Being here where the past and present intertwine around you, you begin to understand the thread that runs through the Gulf Coast. It’s resilience. I can’t walk these grounds without thinking about everything that has happened here and yet it still stands. With all the history and hardships the whole area and its people have seen, it always comes back. Each time a little grander than before.
SEE & DO
There’s so much to see and do on the Bay and around the area.
You don’t have to stay at the Grand to enjoy the luxurious spa. Visitors can pay a day fee and take advantage of all the services and amenities. Just spending an hour relaxing in the famous “quiet room” makes the trip worth it.
Point Clear Boardwalk
Near the conference center at The Grand, there’s an entrance most people don’t know about to this waterfront boardwalk. The one-mile stretch takes you by turn of the century homes with picturesque docks and boathouses. It’s a quaint, quiet stretch and the locals want to keep it that way.
The town of Fairhope’s founding goes a long way in explaining some of the area’s sense of otherness that still exists today. Began in 1894 by the followers of economist Henry George, Fairhope was created as the embodiment of a belief in citizens living together equally under a fair tax system. Hence the name “fairhope.” Today it’s one of the quaintest small towns in the country and has become something of an artist mecca. It’s also becoming popular with retirees, but these aren’t your classic snowbirds. Those who tend to settle in the area are easy-going, active, and embrace the area’s eccentric air.
5 Rivers Delta
If you’re in to kayaking, this is a great spot for you. This is the area where the Mobile, Spanish, Tensaw, Apalachee and Blakeley rivers flow into Mobile Bay, and it’s spectacular. Again, talk about history.
Mobile Bay & Jubilee
The area’s tourism tagline (which cracks me up) is “South of the South. North of Expectations.” That says a lot, right? In the area’s defense, expectations are probably low because they’re non-existent. Unless your family has been coming here for generations, most people don’t think of Mobile Bay when they think vacation.
It’s roughly 100 miles from the tip of the eastern shore of the bay in Ft. Morgan to the barrier on the western front, Dauphine Island, but you can get a feel for the bay by slow crawling around the small towns of the eastern shore including Fairhope, Point Clear, and Daphne.
The natural phenomenon known as Jubilee hits these parts, and only these parts, sporadically enough to qualify as often (usually at least once a year.) Jubilee is indeed a time for celebrating for locals and visitors alike. In the pre-dawn hours, reacting to a change in the water’s oxygen levels, schools of sea-creatures including crab, shrimp, and eels make their way to the shore and become easy pickings for hungry revelers.
Located at the head of the bay is Alabama’s third largest city, Mobile.
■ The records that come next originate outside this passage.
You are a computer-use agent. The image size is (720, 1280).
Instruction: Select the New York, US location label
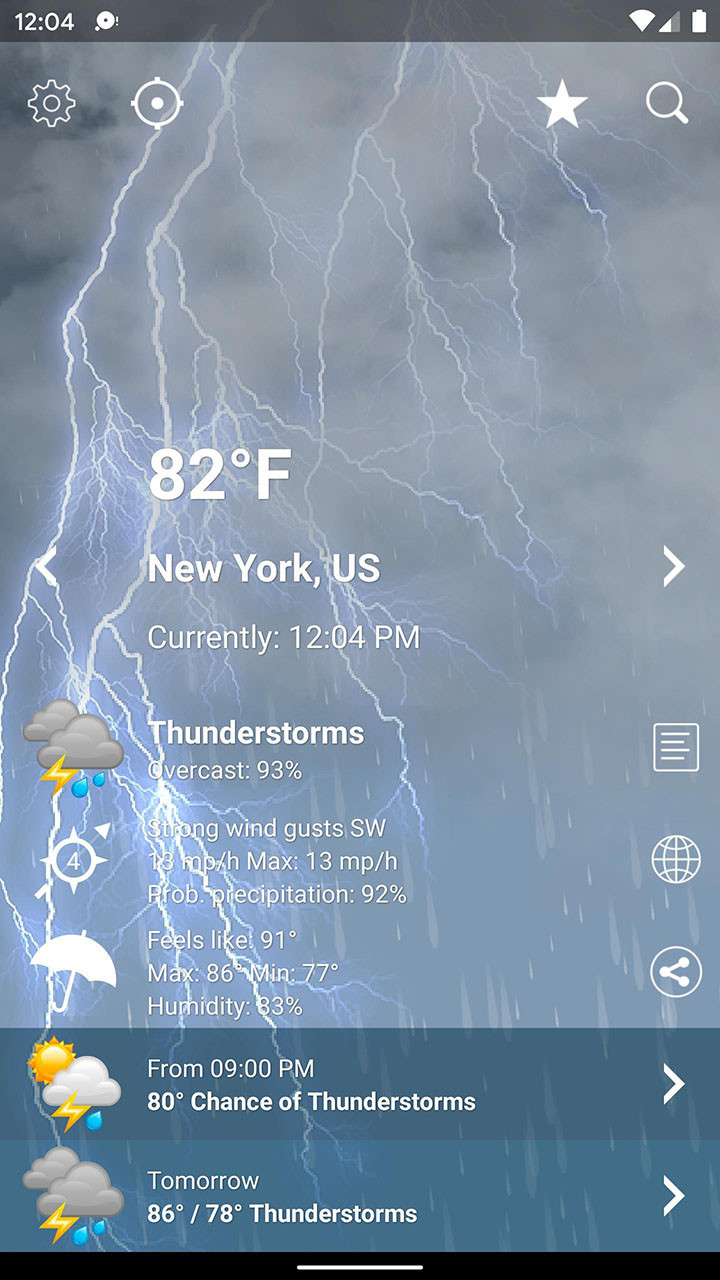coord(263,568)
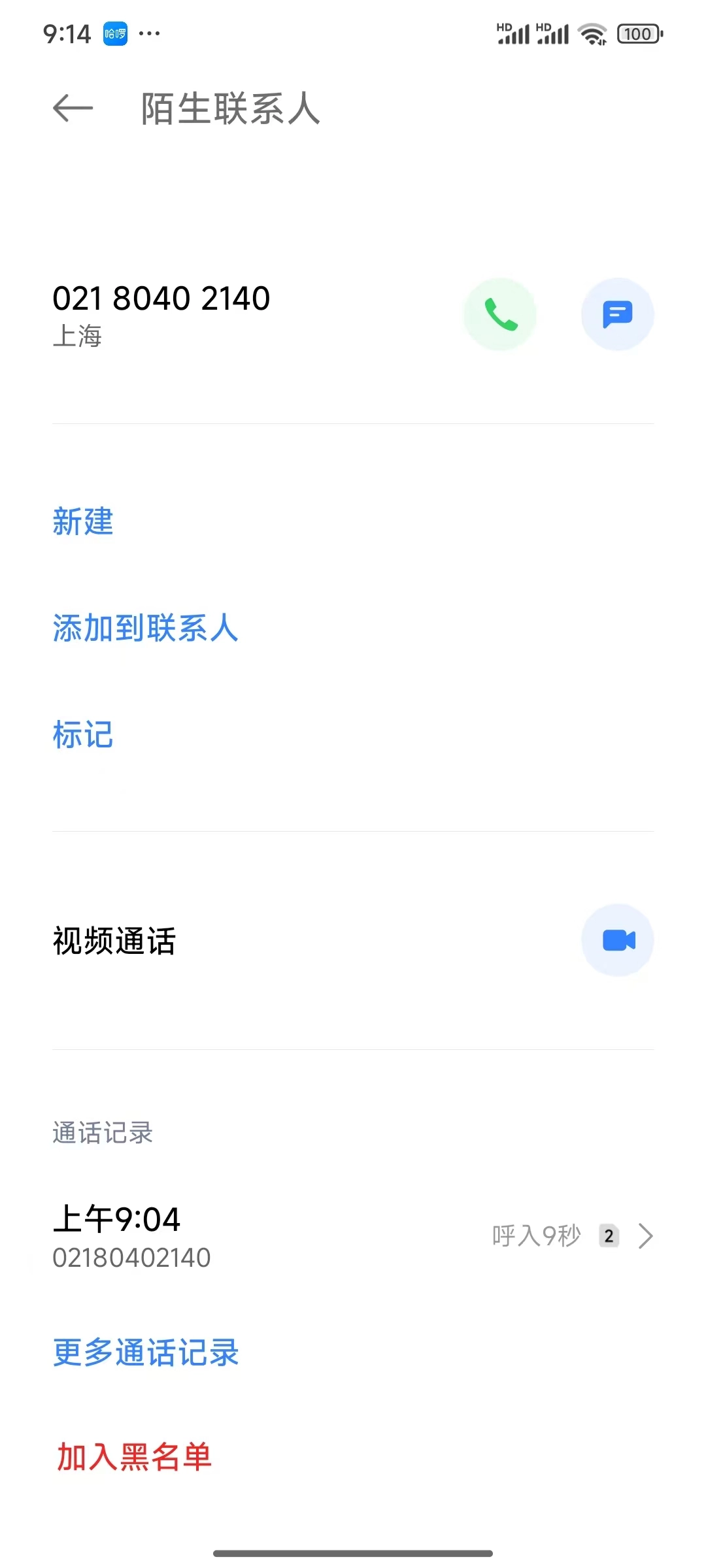This screenshot has width=706, height=1568.
Task: Tap the 陌生联系人 title
Action: (x=230, y=108)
It’s home to the oldest Mardi Gras celebration in the country – yes, older than it’s more famous cousin in New Orleans – and a great place to eat fresh local seafood and visit a few historic naval sites including Battleship Memorial Park whose star attraction is the battleship USS Alabama. There is also an intriguing array of sites, memorials, and museums in the area focused on the culture and history of Native Americans.
Wash House Restaurant
There are many great restaurants in the area, but don’t visit without having a meal at the historic Wash House in Point Clear. Try the Wash House salad with fresh local greens, candied pecans, and warm, breaded goat cheese. Yum! Oh, and the shrimp stack, or the seared tuna lettuce wraps, or…I could go on and on.